Exercise A: The text on design objects has title lines that name a piece and its designer with the word "by". List the name of every piece credited this way.
Exercise B: Pick up the text on design objects after its last sentence and continue it.

Page text:
========
Precious Series, by Jean-Marc Estaque and Meilleur Ouvrier, for Didier Versavel
Photography by Marc Mesplié
Alpina is a group of display stands designed for the London-based jewellery designer Melanie Georgacopoulos. The name Alpina refers to the landscape of the Alps region which is reflected in the design of the display. There are four sizes of stand and two neutral colourways in the group, which can be used together or individually, depending on the required arrangement. Georgacopoulos’s collection of rings, bracelets and necklaces can all be displayed on the stands, at different ‘points’ of the individual peaks.
Alpina Display Stands, by PostlerFerguson, for Melanie Georgacopoulos
“These vases follow my personal research on glass. Two of the most famous traditions in glass working are in Finland and in Italy, so this family of vases wants to be a homage to the work of nordic masters like Tapio W., together with the work of italian glass blowers. In the sixties and seventies wonderful pieces came out from the collaboration between designers and glass manufacturers: this was my inspiration so I tried to do a collection of vases with simple, archetypal shapes, but giving a modern taste “exagerating” the heads and emphasizing with colors like metals.” – Giorgio Bonaguro.
Tapio Vases, by Giorgio Bonaguro
Photography by Andrea Basile Studio
Francesco Faccin designed this project to provide an answer to the provocative message sent to him from the Tempo Italiano platform. It invited its participants to reflect on design past and present, on the meaning of production today, on a return to the origins of the basic needs and actions within a system of sustainable values.
Re-Fire is a kit for manually lighting a fire; it was inspired by the systems used by primitive Man. Two pieces of different types of wood – a piece of hardwood and a piece of softwood) are rubbed together; in just a few seconds, the friction produces smouldering ash and this can be used to light a fuse in a highly inflammable dry material. Each component is essential for the creation of fire, and the specific wood types selected correspond to a precise technical characteristic.
For Francesco Faccin, Re-Fire is an attempt to re-synchronize with Man’s most instinctive needs using a contemporary means. Producing an article that will produce fire obliged the designer to repeat the gestures of our ancestors, in this case using sophisticated tools that are readily available to all, such as laser cutting machines, CNC routers etc.
========
Listed records:
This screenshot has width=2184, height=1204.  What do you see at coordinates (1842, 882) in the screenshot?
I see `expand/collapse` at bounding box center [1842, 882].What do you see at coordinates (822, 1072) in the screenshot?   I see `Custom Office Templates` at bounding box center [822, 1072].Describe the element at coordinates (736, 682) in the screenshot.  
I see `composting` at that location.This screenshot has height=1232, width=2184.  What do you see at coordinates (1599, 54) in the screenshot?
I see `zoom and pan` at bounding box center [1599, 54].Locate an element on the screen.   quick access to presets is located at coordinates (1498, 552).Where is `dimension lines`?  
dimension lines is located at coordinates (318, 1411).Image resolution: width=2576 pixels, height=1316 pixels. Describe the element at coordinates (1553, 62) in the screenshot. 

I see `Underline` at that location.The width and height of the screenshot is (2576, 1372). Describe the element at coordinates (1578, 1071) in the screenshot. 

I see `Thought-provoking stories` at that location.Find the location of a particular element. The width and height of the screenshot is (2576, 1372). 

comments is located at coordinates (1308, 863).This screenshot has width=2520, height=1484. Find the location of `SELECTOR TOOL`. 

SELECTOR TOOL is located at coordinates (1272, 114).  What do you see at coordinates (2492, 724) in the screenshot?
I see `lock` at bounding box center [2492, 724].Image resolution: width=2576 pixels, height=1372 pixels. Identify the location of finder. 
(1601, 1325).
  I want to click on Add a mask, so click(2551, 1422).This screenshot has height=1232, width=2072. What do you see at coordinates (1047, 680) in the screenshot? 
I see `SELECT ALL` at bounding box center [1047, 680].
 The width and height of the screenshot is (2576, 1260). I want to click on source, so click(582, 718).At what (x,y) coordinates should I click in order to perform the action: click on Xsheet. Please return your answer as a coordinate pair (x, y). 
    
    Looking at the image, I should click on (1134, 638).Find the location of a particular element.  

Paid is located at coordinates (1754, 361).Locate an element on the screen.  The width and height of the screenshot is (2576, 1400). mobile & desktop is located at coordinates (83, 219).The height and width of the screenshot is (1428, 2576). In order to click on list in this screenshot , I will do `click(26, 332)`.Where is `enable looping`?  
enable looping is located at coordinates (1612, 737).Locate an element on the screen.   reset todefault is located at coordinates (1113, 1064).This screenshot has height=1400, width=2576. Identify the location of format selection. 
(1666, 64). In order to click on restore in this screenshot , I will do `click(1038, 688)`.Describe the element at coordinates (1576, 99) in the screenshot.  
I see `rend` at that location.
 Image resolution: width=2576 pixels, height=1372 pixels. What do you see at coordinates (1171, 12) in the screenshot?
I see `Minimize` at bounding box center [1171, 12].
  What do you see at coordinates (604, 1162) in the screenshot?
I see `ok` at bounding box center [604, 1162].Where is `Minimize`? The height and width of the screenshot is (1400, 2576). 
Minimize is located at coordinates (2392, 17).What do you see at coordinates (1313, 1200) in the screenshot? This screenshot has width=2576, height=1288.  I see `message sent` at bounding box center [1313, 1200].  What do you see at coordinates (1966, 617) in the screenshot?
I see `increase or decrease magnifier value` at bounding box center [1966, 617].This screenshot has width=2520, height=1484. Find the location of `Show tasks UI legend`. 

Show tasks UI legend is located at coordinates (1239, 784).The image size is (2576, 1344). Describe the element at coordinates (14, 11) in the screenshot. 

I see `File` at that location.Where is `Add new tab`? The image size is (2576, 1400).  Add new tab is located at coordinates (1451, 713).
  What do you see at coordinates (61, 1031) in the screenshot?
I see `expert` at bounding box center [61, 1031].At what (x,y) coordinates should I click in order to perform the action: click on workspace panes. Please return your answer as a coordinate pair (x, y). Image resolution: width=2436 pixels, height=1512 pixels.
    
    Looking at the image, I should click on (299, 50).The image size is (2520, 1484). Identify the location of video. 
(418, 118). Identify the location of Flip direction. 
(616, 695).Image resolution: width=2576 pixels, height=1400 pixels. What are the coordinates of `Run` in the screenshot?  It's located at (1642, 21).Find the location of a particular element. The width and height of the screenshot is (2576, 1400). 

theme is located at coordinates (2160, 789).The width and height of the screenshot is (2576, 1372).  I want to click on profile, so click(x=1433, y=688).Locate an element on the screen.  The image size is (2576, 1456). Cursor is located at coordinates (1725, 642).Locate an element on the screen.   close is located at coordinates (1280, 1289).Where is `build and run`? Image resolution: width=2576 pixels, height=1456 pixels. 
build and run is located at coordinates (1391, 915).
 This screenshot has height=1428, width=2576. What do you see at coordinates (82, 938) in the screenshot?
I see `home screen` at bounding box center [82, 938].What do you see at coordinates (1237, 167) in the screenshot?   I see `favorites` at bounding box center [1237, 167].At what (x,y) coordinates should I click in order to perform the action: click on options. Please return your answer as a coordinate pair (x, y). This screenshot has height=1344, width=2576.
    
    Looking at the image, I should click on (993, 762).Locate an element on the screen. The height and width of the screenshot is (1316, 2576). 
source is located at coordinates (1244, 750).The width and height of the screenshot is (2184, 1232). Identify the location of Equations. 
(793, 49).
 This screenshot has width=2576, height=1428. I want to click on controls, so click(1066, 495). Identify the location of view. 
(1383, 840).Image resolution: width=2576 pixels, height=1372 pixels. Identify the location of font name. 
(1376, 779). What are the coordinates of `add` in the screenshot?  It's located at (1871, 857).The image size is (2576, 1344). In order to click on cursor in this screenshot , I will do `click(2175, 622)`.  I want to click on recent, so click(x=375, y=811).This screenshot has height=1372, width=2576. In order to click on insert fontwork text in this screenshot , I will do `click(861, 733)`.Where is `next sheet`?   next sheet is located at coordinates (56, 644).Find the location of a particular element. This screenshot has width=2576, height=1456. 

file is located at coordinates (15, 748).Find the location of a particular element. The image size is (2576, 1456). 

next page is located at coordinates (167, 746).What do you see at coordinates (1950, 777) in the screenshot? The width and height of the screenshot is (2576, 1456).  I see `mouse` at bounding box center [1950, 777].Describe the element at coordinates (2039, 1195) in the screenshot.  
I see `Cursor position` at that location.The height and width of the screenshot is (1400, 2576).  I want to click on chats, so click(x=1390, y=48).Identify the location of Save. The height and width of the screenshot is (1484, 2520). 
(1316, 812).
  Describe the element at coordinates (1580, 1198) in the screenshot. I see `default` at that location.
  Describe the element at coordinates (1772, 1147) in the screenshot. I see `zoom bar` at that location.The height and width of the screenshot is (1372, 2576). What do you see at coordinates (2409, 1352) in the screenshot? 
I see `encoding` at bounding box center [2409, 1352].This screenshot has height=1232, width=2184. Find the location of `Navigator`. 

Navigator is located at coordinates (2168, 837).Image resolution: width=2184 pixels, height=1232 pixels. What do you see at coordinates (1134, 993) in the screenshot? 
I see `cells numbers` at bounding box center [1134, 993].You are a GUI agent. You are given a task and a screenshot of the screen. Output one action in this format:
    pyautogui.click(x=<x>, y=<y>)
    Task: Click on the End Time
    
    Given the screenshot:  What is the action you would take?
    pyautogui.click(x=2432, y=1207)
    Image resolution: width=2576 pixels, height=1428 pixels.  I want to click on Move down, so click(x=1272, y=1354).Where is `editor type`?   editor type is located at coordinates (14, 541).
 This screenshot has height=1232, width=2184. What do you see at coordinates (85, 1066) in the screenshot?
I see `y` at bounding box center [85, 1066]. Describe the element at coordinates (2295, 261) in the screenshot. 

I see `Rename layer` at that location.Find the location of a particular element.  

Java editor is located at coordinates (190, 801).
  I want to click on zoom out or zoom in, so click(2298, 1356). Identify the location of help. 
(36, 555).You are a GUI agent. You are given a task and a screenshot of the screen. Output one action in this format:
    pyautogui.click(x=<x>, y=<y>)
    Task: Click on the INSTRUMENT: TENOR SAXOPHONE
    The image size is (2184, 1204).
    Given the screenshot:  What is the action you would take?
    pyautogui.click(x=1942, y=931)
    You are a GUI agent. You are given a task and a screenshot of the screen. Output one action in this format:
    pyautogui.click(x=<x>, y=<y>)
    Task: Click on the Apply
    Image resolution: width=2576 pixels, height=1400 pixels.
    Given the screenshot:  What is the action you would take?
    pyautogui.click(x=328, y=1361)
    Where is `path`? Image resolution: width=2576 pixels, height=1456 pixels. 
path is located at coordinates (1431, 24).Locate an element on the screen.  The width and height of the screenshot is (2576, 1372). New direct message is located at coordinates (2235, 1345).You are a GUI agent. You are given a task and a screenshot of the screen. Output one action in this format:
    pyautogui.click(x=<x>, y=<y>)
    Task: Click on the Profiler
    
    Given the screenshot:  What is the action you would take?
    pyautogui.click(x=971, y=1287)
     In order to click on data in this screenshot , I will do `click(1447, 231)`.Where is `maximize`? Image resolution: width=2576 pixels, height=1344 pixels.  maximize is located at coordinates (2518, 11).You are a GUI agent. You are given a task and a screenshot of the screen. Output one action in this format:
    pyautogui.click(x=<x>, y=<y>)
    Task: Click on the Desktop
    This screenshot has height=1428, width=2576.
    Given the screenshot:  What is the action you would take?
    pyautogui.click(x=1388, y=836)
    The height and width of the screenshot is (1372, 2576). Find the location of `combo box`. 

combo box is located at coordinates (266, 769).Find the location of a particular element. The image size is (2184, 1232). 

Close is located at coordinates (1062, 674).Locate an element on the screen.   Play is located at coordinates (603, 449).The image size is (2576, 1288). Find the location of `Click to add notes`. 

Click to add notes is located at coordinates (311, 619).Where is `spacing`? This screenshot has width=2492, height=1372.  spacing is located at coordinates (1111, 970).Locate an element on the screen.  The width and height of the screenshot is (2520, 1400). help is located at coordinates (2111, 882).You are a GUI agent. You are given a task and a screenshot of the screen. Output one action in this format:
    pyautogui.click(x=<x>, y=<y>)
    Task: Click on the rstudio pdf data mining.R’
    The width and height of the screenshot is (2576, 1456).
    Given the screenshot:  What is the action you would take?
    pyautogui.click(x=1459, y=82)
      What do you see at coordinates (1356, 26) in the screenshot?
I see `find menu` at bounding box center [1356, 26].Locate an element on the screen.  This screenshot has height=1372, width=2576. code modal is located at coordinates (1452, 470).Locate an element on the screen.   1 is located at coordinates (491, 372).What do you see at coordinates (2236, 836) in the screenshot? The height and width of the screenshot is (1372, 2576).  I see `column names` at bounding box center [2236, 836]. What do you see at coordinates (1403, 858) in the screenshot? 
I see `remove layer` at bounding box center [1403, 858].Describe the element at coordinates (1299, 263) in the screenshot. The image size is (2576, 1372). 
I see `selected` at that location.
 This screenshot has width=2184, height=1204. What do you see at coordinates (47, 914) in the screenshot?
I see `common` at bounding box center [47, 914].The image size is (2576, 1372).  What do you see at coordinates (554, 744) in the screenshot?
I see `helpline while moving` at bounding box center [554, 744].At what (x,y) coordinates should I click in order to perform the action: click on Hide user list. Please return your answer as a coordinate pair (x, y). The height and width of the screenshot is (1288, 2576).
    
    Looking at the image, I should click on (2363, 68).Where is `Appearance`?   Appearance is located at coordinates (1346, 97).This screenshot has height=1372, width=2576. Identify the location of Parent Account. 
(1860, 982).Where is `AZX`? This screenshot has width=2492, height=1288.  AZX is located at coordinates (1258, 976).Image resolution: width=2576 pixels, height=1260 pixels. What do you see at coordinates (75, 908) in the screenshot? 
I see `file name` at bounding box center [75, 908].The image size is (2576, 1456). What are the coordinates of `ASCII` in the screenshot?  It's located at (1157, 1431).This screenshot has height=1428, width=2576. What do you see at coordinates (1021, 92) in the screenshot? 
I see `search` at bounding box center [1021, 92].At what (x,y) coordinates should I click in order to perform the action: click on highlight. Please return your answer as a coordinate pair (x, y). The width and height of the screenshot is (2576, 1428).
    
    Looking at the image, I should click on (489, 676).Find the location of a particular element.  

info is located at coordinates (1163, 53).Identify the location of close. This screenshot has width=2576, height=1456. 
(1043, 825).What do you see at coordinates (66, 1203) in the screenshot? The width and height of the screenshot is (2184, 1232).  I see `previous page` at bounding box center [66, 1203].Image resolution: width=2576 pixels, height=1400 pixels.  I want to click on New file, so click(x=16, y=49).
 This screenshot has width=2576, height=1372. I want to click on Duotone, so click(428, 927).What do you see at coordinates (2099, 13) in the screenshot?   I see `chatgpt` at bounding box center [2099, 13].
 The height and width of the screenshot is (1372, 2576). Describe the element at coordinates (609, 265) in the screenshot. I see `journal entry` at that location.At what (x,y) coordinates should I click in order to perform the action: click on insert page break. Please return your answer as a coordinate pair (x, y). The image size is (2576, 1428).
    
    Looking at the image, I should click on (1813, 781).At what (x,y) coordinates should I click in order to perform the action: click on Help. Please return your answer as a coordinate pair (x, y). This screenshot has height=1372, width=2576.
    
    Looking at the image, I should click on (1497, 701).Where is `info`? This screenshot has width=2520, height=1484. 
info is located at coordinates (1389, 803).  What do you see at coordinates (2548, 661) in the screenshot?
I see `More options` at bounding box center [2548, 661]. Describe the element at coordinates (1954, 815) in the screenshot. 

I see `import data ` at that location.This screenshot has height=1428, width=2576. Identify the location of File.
========
Final answer A:
Precious Series
Alpina Display Stands
Tapio Vases

Final answer B:
Re-Fire, by Francesco Faccin, Photography by Delfino Sisto Legnani + Studio Faccin
Copenhagen weaves years of refined craftsmanship with contemporary lifestyle. With its light Nordic design, the loudspeaker plays elegantly together with the surroundings.
Henrik Mathiassen, Design & Creative Director at design-people, gives… a brief insight into the design process behind Copenhagen.
The distinct characteristic of Copenhagen is its Nordic expression. How do your interpret Nordic design?
Nordic design addresses complex issues and turns them into simple and appealing solutions. Keynotes are respect for materials, details, and for the user experience.
Your design approach is based on years of research into user preferences. Why this approach?
Desirable design is achieved through connecting to people’s values and creating everyday benefits. Our team of researchers, psychologists, and designers, together with the skilled Vifa team, have taken Copenhagen all the way through the music listener’s journey; from dreams and desires to realization.
How does this approach manifest itself in Copenhagen?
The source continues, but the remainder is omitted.